§ **Work request**
Across all lines of the entries, tally those with the word "logo" in them. The reply is the tally, by itself.

§ **Task input**
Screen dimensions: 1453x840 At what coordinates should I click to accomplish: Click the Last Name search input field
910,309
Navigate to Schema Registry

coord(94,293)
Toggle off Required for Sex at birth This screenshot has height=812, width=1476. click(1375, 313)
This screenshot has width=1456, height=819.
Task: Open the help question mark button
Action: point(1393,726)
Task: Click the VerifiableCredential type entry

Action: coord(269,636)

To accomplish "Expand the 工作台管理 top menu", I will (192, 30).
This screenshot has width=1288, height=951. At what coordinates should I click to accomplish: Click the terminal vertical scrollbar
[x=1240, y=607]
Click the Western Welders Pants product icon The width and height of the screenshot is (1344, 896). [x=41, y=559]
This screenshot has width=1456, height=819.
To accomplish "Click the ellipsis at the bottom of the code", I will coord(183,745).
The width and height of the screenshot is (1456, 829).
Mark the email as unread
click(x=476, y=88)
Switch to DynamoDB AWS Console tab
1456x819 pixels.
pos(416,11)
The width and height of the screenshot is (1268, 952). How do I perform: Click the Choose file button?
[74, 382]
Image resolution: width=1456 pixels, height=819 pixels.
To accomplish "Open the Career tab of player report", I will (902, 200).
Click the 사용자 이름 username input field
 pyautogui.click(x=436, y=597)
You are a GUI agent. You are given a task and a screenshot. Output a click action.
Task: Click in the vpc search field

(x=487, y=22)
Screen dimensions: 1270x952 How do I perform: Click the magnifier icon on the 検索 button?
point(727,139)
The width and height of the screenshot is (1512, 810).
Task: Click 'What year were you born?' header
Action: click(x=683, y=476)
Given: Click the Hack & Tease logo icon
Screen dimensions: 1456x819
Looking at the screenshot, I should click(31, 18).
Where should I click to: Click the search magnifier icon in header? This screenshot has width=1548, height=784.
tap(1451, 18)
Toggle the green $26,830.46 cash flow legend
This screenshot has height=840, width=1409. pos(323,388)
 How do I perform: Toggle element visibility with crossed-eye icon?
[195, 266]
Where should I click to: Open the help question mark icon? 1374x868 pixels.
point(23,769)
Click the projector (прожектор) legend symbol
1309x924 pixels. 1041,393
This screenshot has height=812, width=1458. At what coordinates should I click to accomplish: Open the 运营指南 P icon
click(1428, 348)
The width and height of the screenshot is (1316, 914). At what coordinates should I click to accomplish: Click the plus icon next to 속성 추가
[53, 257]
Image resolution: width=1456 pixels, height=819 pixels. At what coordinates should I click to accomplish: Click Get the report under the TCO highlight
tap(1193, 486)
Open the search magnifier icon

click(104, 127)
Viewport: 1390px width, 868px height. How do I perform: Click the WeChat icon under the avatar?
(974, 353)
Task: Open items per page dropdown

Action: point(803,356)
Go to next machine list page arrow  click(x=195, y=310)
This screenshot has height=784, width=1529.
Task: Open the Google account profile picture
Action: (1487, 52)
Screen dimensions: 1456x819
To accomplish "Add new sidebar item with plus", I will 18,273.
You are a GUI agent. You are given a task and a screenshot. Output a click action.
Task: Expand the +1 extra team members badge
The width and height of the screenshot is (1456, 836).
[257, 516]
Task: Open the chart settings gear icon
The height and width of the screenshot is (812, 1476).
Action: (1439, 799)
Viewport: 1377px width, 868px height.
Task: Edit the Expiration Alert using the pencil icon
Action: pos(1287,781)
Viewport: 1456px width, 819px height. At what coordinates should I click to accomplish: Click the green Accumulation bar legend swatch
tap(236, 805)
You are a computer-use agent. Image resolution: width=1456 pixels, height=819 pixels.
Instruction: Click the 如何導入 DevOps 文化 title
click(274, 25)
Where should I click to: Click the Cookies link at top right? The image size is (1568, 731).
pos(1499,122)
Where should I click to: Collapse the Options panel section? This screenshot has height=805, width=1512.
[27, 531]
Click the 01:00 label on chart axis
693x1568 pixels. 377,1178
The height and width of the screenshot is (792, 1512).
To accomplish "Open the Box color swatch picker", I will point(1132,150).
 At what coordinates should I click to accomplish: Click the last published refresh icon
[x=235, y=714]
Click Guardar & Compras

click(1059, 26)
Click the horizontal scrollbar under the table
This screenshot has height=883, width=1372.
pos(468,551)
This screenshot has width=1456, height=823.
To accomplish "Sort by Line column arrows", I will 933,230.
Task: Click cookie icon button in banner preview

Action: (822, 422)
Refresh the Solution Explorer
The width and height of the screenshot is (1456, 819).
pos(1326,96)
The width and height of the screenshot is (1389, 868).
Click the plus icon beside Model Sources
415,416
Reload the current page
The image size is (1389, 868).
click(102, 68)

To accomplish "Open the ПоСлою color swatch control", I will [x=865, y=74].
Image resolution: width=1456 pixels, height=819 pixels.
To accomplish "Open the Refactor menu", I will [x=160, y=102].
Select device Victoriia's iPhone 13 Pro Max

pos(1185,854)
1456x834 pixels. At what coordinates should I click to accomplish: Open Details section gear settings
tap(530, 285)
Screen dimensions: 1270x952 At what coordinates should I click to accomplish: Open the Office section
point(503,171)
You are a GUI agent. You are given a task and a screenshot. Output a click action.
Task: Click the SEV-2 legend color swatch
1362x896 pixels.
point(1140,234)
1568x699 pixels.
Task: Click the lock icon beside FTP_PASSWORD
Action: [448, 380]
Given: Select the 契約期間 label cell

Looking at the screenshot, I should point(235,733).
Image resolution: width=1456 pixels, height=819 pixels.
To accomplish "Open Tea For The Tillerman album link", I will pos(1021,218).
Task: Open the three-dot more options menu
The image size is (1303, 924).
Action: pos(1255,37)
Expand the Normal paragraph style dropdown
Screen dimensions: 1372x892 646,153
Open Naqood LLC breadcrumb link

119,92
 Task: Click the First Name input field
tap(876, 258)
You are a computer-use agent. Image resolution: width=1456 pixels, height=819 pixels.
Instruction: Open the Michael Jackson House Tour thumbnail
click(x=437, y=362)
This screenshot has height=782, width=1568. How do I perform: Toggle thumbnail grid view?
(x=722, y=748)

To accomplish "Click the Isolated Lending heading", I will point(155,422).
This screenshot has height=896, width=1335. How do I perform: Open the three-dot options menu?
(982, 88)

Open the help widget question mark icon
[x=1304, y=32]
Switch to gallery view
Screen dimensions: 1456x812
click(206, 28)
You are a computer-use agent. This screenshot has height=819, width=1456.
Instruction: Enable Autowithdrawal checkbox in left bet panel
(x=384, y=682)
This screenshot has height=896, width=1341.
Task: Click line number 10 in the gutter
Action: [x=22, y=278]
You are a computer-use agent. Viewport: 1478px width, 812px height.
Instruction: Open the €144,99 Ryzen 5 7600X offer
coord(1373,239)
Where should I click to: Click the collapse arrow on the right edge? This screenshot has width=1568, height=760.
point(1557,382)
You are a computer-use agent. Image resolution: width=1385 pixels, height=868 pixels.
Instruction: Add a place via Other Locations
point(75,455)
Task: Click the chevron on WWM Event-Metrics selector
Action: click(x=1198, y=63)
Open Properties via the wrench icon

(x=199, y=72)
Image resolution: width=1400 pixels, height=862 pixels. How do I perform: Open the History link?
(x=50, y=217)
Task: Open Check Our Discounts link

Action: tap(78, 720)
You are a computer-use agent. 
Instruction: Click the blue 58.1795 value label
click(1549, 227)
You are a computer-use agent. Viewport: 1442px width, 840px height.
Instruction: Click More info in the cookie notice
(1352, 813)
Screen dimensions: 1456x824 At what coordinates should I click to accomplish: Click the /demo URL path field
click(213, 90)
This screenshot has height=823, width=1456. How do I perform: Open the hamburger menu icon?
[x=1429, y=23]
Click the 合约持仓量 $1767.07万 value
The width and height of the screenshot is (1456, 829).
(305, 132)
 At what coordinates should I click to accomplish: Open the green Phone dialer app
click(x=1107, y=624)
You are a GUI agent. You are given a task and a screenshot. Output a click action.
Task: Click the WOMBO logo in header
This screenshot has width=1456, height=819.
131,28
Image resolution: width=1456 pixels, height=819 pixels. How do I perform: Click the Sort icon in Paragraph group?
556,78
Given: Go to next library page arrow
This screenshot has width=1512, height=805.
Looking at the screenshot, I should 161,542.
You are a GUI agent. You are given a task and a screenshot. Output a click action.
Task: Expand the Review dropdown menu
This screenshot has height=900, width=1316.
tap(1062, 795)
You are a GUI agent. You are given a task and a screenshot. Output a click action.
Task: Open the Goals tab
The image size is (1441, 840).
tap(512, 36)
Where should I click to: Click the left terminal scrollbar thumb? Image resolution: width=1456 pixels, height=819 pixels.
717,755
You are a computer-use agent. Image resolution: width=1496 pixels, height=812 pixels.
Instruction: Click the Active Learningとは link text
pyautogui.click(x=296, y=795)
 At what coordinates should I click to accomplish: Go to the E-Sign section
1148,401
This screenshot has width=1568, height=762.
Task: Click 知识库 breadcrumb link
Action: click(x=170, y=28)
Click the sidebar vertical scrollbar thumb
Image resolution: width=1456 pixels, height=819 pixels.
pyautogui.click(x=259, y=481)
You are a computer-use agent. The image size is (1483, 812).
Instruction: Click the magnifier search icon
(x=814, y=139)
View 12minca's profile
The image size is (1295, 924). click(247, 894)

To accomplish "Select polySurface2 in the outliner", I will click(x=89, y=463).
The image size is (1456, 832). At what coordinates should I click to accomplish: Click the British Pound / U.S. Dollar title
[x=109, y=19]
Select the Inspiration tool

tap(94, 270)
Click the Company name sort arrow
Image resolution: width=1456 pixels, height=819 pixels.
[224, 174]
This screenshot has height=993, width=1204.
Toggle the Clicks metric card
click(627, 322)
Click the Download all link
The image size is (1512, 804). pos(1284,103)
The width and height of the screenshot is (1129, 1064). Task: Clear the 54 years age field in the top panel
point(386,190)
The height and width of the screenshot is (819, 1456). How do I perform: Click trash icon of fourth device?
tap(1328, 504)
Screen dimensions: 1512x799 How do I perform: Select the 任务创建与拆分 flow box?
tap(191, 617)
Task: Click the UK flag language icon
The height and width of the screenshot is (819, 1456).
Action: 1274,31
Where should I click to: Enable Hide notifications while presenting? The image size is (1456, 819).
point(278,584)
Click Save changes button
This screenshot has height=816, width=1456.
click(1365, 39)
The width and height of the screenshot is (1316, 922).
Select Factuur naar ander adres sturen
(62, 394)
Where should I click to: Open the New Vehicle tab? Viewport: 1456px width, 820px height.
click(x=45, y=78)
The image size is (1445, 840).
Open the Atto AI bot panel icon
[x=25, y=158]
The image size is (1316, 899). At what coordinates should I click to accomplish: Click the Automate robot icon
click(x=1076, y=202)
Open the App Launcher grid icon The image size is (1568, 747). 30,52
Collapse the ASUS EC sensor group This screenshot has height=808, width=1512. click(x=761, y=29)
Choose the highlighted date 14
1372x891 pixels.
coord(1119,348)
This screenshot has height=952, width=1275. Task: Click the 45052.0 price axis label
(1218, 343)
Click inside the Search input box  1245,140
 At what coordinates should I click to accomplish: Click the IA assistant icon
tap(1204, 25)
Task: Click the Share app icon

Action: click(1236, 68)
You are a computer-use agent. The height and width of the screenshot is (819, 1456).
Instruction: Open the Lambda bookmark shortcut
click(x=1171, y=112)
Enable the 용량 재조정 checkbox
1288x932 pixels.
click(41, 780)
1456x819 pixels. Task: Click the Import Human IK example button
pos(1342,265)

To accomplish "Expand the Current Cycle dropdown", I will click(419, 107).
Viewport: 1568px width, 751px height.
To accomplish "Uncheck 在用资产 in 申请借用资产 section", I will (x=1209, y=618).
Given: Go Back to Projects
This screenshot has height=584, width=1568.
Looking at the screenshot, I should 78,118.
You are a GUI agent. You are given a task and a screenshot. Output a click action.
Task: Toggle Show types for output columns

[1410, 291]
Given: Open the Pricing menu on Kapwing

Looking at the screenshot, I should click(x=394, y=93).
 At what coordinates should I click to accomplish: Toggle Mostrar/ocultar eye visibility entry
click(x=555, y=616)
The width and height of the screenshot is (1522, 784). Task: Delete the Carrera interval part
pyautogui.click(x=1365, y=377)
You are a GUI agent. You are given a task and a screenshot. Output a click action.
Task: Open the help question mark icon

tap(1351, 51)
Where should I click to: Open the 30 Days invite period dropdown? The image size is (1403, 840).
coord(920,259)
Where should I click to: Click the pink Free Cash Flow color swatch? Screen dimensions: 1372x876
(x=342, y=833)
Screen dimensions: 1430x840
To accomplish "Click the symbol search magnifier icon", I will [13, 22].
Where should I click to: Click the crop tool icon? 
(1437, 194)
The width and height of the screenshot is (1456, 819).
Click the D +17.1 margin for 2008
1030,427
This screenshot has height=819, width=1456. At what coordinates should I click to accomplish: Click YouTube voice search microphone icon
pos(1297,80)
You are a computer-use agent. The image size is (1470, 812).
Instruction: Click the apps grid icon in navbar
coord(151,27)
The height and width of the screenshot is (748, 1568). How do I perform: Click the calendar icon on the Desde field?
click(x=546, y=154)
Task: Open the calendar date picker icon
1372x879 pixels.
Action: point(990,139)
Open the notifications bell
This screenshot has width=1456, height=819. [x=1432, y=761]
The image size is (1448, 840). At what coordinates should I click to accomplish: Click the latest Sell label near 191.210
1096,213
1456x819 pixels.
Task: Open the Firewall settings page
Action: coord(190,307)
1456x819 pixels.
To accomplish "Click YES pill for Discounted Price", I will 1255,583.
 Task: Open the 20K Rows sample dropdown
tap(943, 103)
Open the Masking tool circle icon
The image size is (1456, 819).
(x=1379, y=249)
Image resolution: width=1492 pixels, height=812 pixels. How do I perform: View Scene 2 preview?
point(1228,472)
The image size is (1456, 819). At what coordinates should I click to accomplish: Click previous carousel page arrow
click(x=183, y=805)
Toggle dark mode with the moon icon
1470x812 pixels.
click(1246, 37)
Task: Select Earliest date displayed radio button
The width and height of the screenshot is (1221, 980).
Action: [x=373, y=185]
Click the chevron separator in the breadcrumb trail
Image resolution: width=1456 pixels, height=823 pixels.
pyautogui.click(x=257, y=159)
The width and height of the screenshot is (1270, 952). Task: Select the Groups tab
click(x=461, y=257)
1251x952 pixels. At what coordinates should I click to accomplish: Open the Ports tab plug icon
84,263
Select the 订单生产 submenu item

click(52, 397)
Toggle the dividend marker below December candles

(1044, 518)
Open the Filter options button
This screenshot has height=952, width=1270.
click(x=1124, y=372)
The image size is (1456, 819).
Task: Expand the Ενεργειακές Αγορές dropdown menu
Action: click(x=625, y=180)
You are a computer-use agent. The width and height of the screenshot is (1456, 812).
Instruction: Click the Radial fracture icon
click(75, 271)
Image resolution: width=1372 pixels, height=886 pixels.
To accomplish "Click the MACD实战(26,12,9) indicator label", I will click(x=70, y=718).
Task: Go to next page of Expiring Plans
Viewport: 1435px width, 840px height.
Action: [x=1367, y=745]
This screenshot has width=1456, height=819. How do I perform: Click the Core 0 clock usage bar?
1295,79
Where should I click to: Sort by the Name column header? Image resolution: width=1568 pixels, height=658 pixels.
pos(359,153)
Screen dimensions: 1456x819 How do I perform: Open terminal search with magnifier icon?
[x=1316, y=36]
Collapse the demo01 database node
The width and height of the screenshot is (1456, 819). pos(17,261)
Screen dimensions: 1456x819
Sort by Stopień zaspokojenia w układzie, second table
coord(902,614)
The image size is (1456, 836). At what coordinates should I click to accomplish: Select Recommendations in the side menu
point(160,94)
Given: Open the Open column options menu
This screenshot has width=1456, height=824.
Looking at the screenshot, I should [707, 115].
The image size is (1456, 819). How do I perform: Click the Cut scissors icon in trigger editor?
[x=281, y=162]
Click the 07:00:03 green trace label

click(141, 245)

§ **Expected answer**
2